Regional launches will take place today in Geneva, Bangkok, Beijing, Beirut, Addis Ababa, Mexico City and Moscow, and an advance edition of the global outlook was presented late last year at the Financing for Development review conference in Doha, Qatar.
The WESP, a joint publication of DESA, UNCTAD and the five United Nations regional commissions, provides the UN’s perspective of the global economy. Previous issues of the WESP had already forewarned that a financial crisis was mounting, and, while originated in the United States, would spill over to the rest of the world. All related factors have now played out and have pushed the world economy into recession.
World income per capita will decline in 2009
According to the baseline scenario of World Economic Situation and Prospects 2009, world output growth will reach a meagre 1 per cent in 2009, compared to 2.5 per cent in 2008 and global growth rates of between 3.5 and 4 per cent in the preceding four years. The 2009 projection includes a 0.5 per cent decline in output in developed countries, along with average growth of 5.3 per cent in the transition economies and 4.6 per cent in the developing world. This works out to an overall drop in 2009 world per capita income, for the first time since the days of the Great Depression.

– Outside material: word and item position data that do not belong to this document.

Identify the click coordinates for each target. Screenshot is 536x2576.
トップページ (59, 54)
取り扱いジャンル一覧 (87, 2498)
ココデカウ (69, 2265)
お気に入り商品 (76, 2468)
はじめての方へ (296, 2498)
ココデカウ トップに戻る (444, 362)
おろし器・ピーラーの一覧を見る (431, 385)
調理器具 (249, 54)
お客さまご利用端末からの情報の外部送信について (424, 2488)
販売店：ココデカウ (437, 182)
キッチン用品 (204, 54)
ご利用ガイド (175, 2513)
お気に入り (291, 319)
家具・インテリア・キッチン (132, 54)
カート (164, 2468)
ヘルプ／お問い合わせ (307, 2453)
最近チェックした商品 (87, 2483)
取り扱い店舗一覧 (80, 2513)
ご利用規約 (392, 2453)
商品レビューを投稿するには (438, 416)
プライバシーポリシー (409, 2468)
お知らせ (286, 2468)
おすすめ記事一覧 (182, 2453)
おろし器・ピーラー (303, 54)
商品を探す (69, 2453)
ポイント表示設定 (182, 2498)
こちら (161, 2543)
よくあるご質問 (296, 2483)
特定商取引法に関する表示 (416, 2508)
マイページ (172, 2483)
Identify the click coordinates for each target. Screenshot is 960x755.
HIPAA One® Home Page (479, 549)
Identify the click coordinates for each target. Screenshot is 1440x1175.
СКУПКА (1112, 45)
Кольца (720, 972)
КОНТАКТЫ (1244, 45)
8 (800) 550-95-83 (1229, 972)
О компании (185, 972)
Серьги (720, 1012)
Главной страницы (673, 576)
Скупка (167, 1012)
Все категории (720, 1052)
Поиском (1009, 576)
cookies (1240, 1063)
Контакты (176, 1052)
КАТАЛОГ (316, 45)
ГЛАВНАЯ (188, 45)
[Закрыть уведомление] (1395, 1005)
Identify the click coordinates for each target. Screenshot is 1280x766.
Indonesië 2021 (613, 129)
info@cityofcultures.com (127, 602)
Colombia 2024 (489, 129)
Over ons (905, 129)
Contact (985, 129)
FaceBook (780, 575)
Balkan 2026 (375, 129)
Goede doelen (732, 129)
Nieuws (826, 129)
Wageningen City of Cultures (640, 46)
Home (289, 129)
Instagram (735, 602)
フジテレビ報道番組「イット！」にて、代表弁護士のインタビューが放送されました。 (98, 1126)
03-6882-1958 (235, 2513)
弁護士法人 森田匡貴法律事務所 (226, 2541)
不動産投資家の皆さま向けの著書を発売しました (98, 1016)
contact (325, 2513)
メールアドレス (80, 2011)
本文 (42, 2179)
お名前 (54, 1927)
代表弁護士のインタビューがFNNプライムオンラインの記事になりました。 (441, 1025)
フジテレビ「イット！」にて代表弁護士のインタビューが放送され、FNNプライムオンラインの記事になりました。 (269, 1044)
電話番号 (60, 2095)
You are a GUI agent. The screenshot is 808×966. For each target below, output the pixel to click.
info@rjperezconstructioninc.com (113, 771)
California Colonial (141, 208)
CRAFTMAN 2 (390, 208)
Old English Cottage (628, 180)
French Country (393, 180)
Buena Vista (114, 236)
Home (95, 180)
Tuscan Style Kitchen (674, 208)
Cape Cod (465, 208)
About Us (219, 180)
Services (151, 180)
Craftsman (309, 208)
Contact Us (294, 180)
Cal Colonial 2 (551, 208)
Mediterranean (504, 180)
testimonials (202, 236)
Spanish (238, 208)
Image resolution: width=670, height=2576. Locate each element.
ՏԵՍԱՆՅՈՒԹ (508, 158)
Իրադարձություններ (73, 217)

But given the great uncertainty prevailing today, a more pessimistic scenario is quite possible. If the present credit squeeze prolongs and confidence in the financial sector is not restored in the coming months, the report warns, the developed countries could enter into a deep recession in 2009. This would bring economic growth in developing countries down to 2.7 per cent, dangerously low for their ability to sustain poverty reduction efforts and social and political stability.
The report analyzes in detail the evolution of the global financial crisis during 2008 and the more fundamental factors that led to its build up. It further assesses the impact on global economic activity, especially in developing countries, spelling out the channels through which the woes in the United States and Europe are being transmitted to the rest of the world. The report also reviews the policy actions so far taken worldwide in response to the global financial crisis.
To be effective fiscal stimulus measures must be internationally coordinated
UN economists argue for fiscal stimulus to be provided in an internationally coordinated fashion. In a globalized economy, fiscal stimulus in a single country is undercut by import leakage and other such effects; when internationally coordinated, a reinforcing multiplier effect can take hold.
The UN further sees an opportunity to align fiscal stimulus packages with long-term sustainable development goals. The massive resources required for fiscal stimulus can be applied in part to public investments in infrastructure, food production, education and health and renewable energy sources, helping developing countries to diversify their economies and meet their Millennium Development Goals.
Bold reforms are also needed to prevent future crises
At present, however, there is no credible, institutionalized mechanism for international coordination of stimulus packages or monetary policies. Such a mechanism will need to be created alongside other fundamental reforms.
Such reforms should also address the weakness of a global financial system with the dollar at the centre as reserve currency. With net indebtedness of the United States still growing -- to about $2.7 trillion at the end of 2008, up from $2.5 trillion in 2007 – a disorderly adjustment of global imbalances and a hard landing of the dollar remain major downside risks. In that case, investors might again embark on a “flight to safety”, but this time away from dollar-denominated assets instead of to them, pulling the US economy down further, and the global economy with it.